The popularity of belly dance is in a trough, just as it has been before, but with some differences. Many, many people have branched off into frankly self-indulgent fantasy performances while insisting on retaining the name "belly dance" for what they do and I firmly believe this has had a deleterious effect on the dance as a whole.

Yep, I'm talking about everything from goth belly dance to tribal fusion to Shakira. Some folks firmly believed that these were good ways for people to be introduced to the real thing but what it did was get people interested in fantasy dance done in wildly romantic costumes to ridiculously inappropriate music. The market was flooded with festivals, workshops, dvds, YouTube videos, and online instruction too often provided by venders with no more notion of middle eastern dance than I have of black hole physics. Belly dance has been watered down, adulterated, simplified, and devalued, becoming in too many instances nothing more than the latest exercise fad for fitness fiends bored with step classes and Zumba. Truly, when someone enthusiastically tells me belly dance is great exercise, I want to hit them. Would the same person say that playing the flute is great breath control?

The popularity of Facebook has contributed to the demise of forums across the boards and not just in belly dance.

A number of years ago, war broke out on OD over cultural differences. A number of long time members called the rest of us racists and took their marbles off to another site where perhaps they were regarded as cultural icons and not mere equals. At the same time, we lost members who were fed up with being called names by what they viewed as reverse racists and took their own marbles elsewhere. It was a bitter time and I half expected Salome to say the hell with the lot of us and close the site down then, but bless her heart, she didn't. It did mark a huge change in interactions on the forum; many of these people were well-educated, talented dancers and dance historians and though I deplored their politics and accusations, I appreciated their knowledge and missed their presence here. Other long time dancers simply aged out of belly dance, mentally or physically, and quietly retired, leaving OD behind, often without a good-bye.

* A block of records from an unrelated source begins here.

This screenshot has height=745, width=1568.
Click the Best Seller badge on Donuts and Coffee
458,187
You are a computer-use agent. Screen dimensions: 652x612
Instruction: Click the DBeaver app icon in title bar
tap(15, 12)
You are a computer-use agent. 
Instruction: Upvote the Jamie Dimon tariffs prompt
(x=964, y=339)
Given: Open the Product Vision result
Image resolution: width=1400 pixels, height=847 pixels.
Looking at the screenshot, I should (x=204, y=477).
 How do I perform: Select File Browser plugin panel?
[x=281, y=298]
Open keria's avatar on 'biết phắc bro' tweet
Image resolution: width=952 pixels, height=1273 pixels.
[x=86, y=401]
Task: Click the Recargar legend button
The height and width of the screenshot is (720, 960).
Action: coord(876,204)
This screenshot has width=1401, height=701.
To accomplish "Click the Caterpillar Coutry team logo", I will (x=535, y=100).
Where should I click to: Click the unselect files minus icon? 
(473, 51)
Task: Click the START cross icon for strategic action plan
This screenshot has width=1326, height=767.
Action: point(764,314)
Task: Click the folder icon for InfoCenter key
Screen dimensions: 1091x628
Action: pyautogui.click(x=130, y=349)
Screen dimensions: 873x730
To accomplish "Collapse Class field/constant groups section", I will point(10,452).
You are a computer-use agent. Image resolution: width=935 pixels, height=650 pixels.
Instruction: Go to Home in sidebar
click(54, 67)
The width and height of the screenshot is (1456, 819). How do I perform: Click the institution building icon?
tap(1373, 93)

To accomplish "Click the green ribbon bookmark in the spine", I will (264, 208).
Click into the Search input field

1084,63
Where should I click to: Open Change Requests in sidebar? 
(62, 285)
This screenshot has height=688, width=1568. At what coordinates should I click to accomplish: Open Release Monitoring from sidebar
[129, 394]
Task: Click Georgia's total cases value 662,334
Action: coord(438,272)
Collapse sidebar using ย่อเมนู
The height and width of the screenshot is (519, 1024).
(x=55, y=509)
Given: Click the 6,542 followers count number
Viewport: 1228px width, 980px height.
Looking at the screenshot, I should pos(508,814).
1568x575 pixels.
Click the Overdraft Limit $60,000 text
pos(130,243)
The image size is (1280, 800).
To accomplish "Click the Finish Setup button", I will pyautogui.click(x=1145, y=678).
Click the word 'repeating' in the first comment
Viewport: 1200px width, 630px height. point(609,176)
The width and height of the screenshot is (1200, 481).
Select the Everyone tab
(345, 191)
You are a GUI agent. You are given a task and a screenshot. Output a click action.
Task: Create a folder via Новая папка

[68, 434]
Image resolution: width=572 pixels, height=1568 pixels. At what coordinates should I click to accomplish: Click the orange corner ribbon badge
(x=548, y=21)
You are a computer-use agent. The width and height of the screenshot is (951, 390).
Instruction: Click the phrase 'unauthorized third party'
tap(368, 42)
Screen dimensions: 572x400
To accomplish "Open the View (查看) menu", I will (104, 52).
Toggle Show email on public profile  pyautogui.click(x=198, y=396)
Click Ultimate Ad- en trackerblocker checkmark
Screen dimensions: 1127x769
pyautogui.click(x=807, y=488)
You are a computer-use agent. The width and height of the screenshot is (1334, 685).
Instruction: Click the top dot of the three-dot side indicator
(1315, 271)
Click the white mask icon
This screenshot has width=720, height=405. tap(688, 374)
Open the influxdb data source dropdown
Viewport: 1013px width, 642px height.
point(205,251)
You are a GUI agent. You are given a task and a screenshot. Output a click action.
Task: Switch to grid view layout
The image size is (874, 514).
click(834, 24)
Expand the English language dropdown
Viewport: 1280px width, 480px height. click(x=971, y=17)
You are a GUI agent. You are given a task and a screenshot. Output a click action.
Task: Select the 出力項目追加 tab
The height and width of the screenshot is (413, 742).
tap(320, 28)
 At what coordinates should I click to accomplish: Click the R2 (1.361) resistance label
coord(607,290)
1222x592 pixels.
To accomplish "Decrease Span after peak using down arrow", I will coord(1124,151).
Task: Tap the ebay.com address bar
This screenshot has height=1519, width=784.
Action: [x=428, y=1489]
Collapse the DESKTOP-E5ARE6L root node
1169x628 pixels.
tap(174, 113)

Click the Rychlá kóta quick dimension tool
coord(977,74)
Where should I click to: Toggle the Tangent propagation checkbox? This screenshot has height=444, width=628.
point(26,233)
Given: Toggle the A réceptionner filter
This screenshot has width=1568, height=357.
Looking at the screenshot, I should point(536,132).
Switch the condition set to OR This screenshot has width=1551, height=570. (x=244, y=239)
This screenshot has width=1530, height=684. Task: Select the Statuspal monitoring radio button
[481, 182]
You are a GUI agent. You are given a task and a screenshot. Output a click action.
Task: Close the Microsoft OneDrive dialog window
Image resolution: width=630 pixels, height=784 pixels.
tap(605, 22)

There are so few of us left and we have been over the same topics many, many times and have little more to say on the subjects. Newbies trickle in but rarely stay. It makes me sad but I, too, feel like not just the OD forums but genuine belly dance in general is close to flat lining. We can't ignore the impact the events of 9-11 and more recent attacks have had on the way that things Middle Eastern are viewed in the western world, including belly dance. I sometimes wonder if all the fantasy crap is a reaction to wanting to belly dance but being reluctant to be in any way connected with its middle eastern origins.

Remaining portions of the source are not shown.